Monetização da Natureza

A existência de mecanismos como o Mercado Voluntário de Carbono integra a tendência de quantificar o papel da Natureza. Será que precisamos mesmo de monetizá-la para a conseguirmos proteger?

A criação do Mercado Voluntário de Carbono de Portugal foi anunciada recentemente. Uma iniciativa já há algum tempo esperada, implementada noutros países fora da Europa, em alguns casos com mais sucesso do que noutros, e que visa basicamente recompensar ou incentivar as boas práticas ambientais, por exemplo, de gestão florestal, através do direito à emissão de certificados de carbono transaccionáveis.

Na prática, o que acontece é o seguinte: um gestor florestal que gere a sua floresta como deve ser, por exemplo, ao assumir a sua boa manutenção e que não vai substituí-la por um parque industrial (ou mesmo solar), recebe os créditos de carbono correspondentes à capacidade de sequestro de carbono do seu terreno. Coloca os créditos à venda no mercado voluntário de carbono e, assim, obtém um rendimento extra como recompensa pelas boas práticas.

***

_Instrução:_ Prolonga o texto sobre a monetização da Natureza a partir da última frase apresentada. O material abaixo vem de outra fonte.

_Material fornecido:_
***

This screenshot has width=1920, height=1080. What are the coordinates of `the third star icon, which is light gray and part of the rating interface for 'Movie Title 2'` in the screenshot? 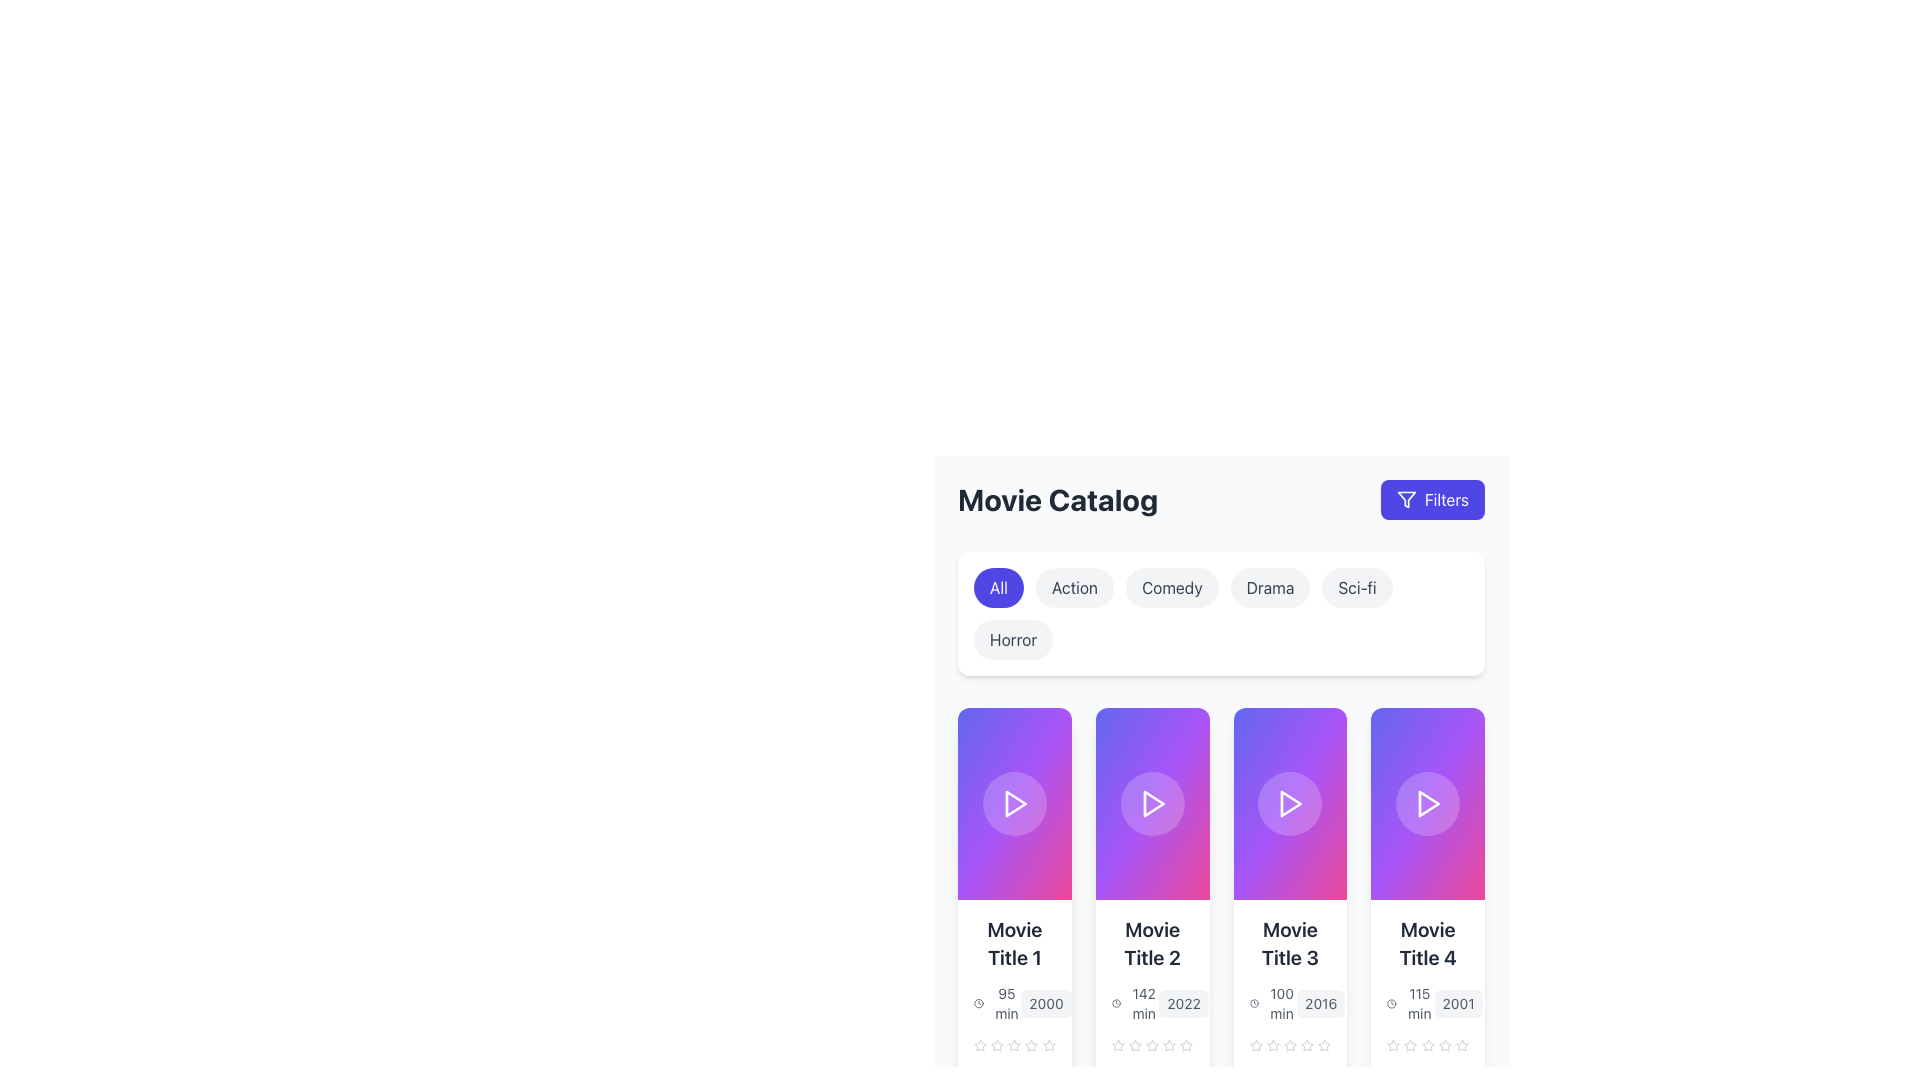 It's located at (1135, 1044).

***

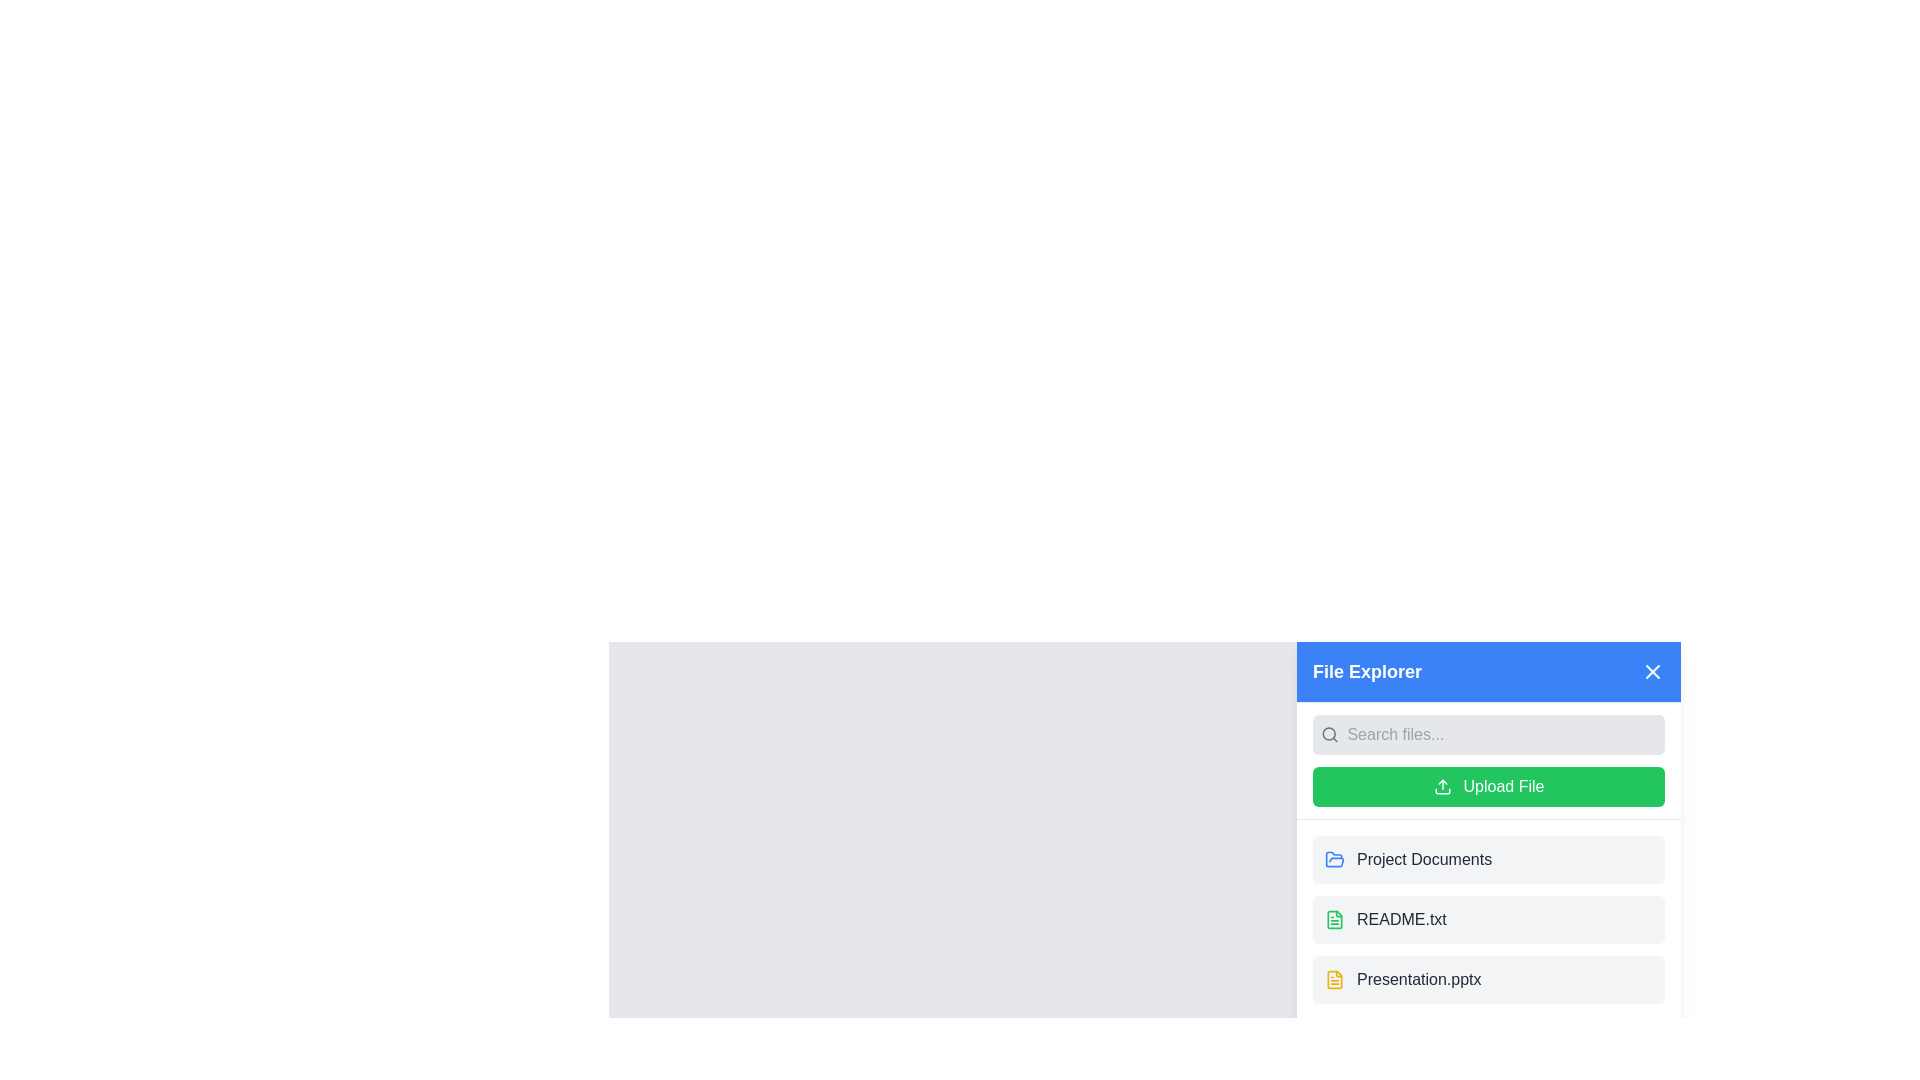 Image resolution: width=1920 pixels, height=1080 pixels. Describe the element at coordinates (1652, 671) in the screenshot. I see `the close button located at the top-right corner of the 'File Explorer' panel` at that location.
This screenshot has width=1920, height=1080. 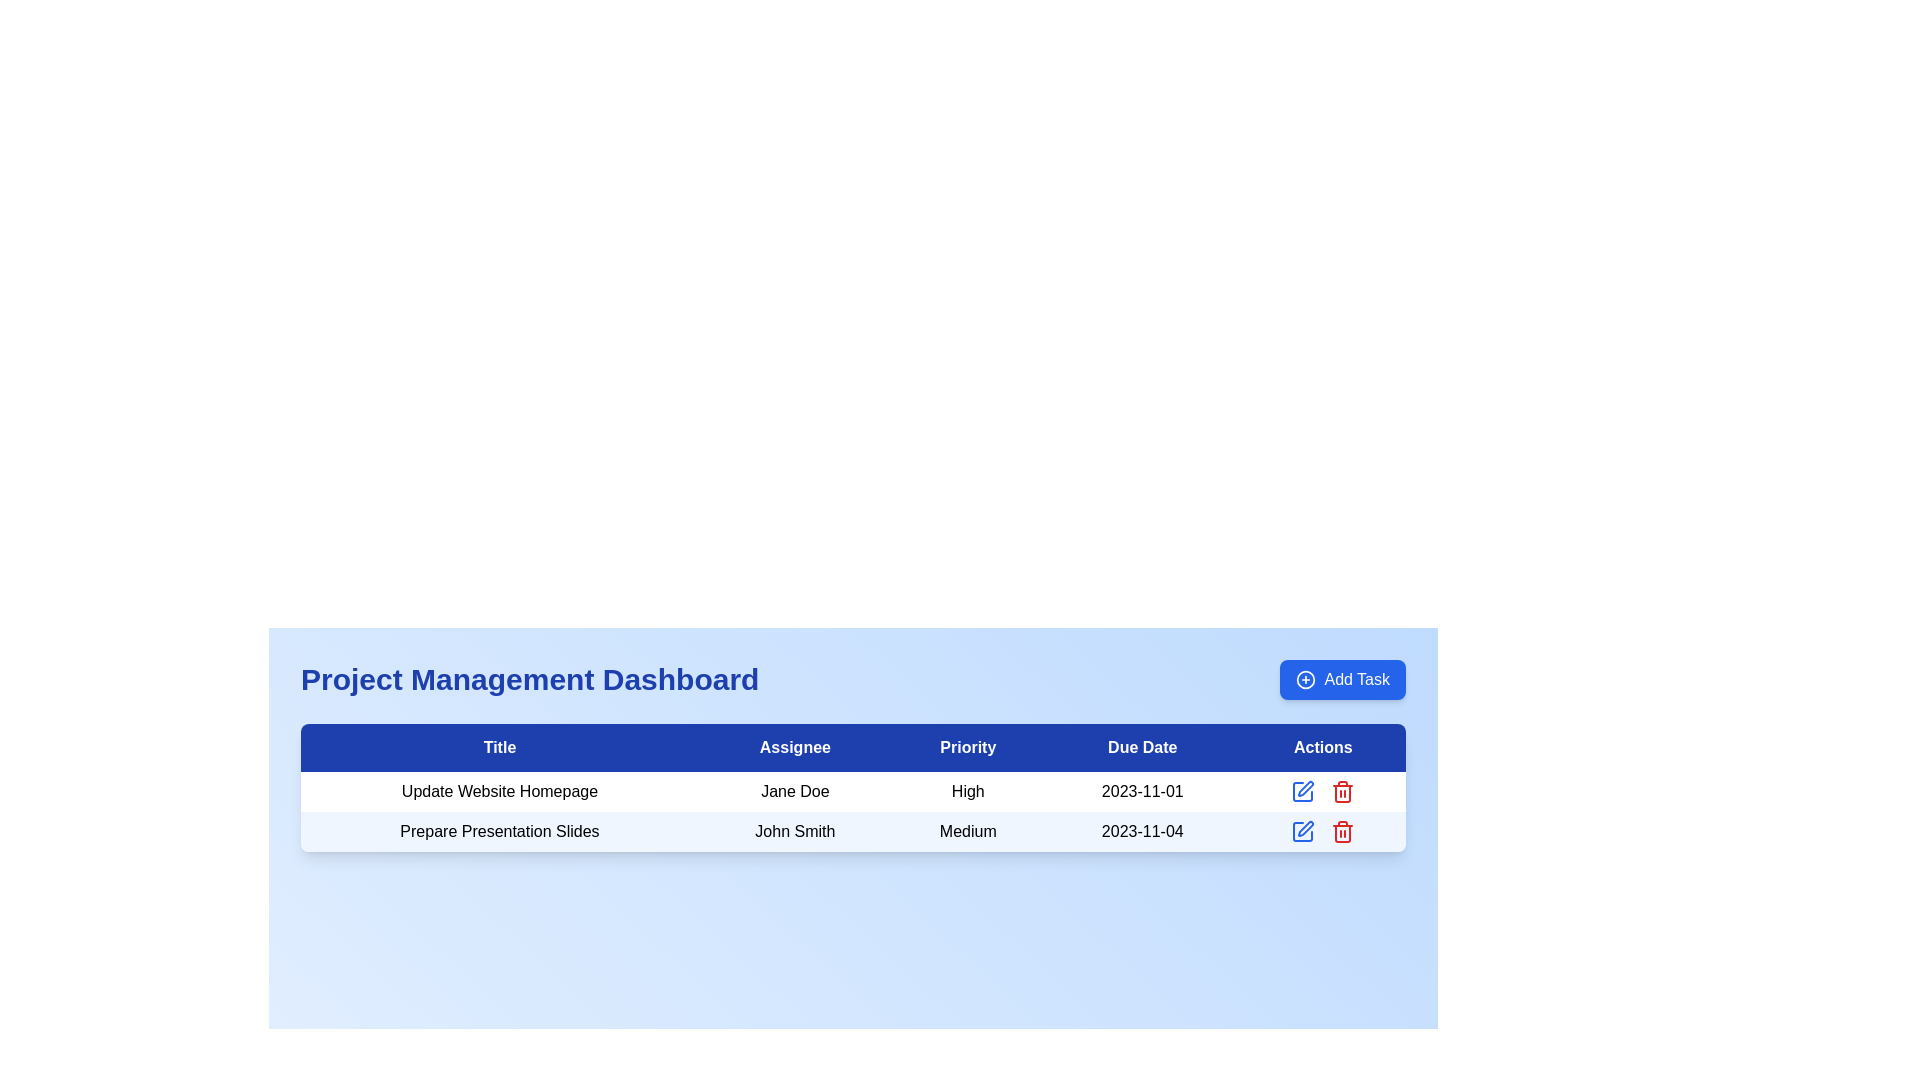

***

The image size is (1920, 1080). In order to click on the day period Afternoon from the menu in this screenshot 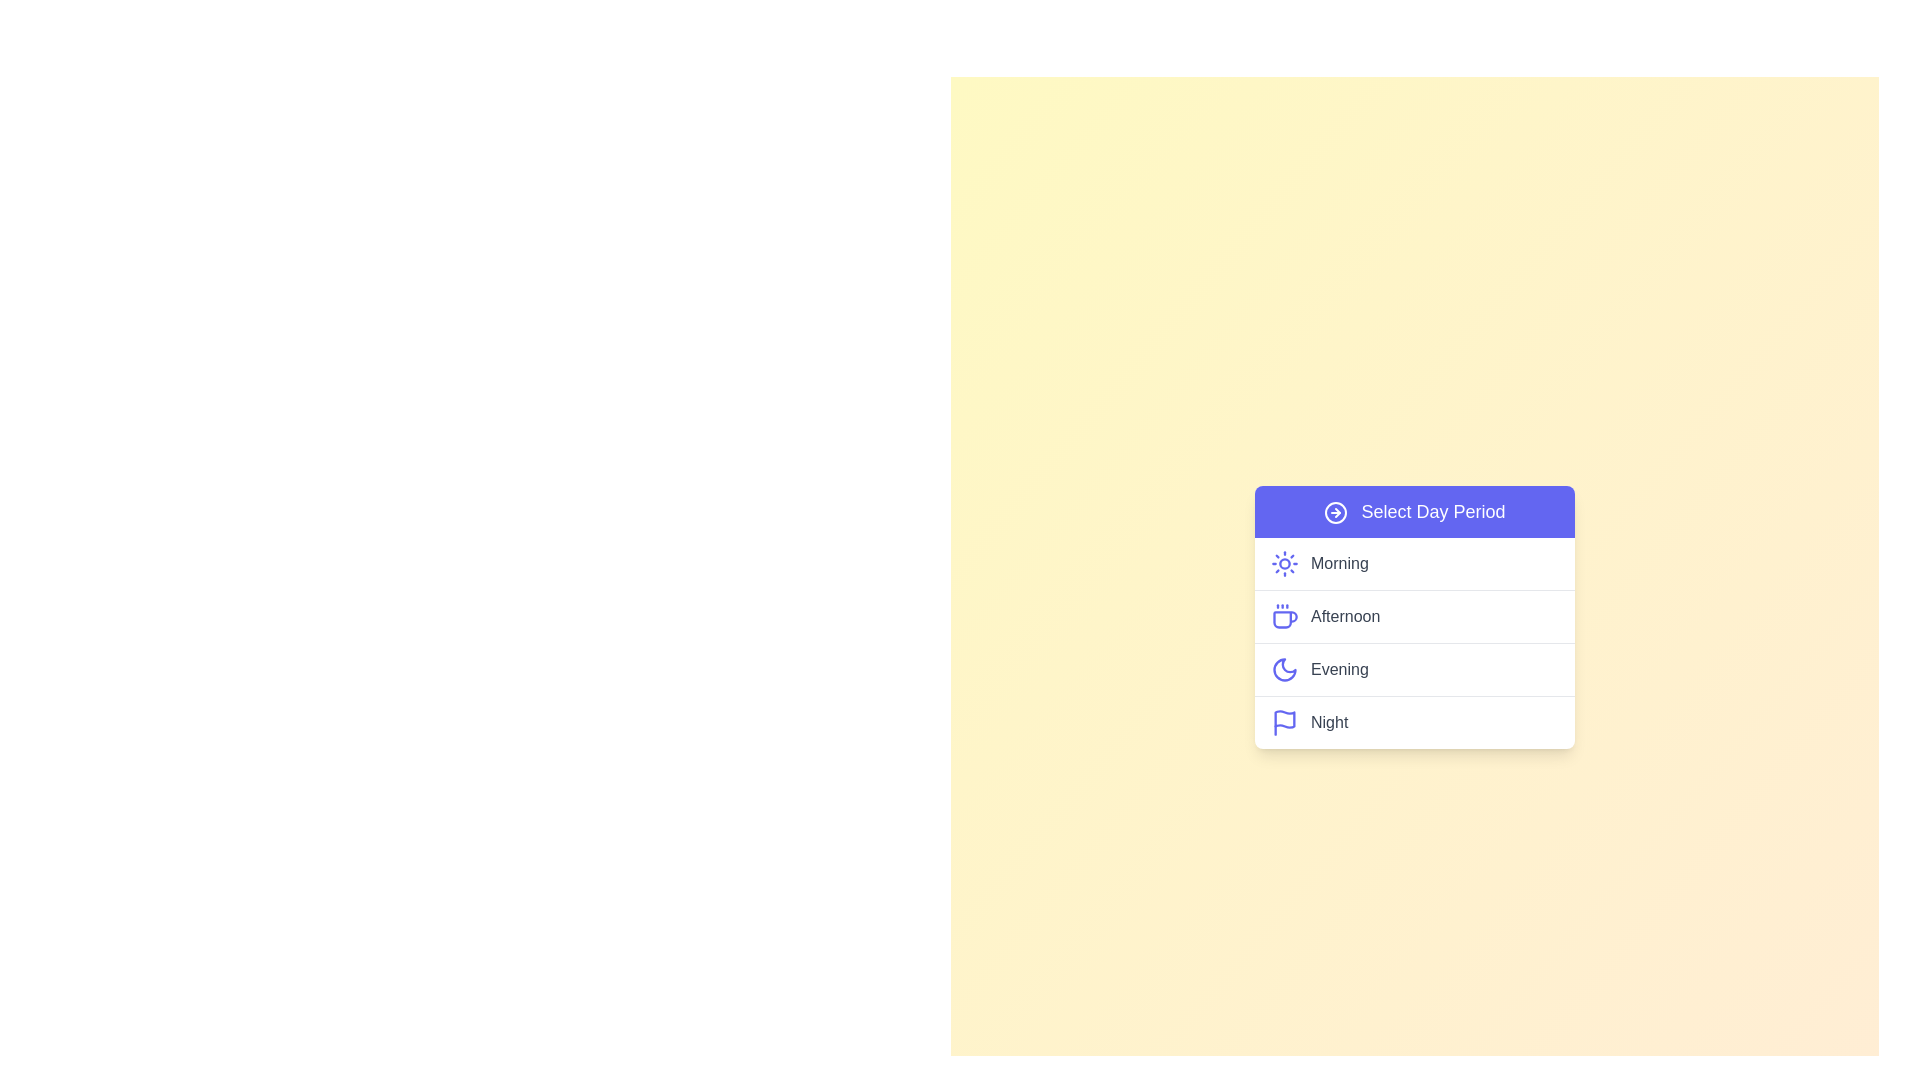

***

_Resposta:_
Por princípio, a criação deste tipo de mercados, seja o mercado voluntário de carbono ou as garantias de electricidade de origem renovável, tem um objectivo bom, um princípio razoável e um efeito perverso (ou vários).

O objectivo bom é óbvio: incentivar as boas práticas no que respeita a evitar, reduzir e compensar as emissões de carbono. É do interesse de todos e fundamental para mitigar o aquecimento global, a subida do nível do mar, as ondas de calor, o agravamento das secas, as tempestades tropicais cada vez mais frequentes e o exponenciar de uma crise de refugiados climáticos que se junta à dos que fogem da guerra, dos regimes autoritários, da fome e da pobreza.

O princípio razoável é que as boas práticas têm que ser recompensadas economicamente. Fica-se um pouco com a sensação que deveriam ser a norma mas, perante outras possibilidades financeiramente rentáveis, como a substituição de uma zona natural por um projecto agrícola, energia solar ou um complexo turístico de “interesse nacional”, é fácil sentir empatia com o dono do terreno.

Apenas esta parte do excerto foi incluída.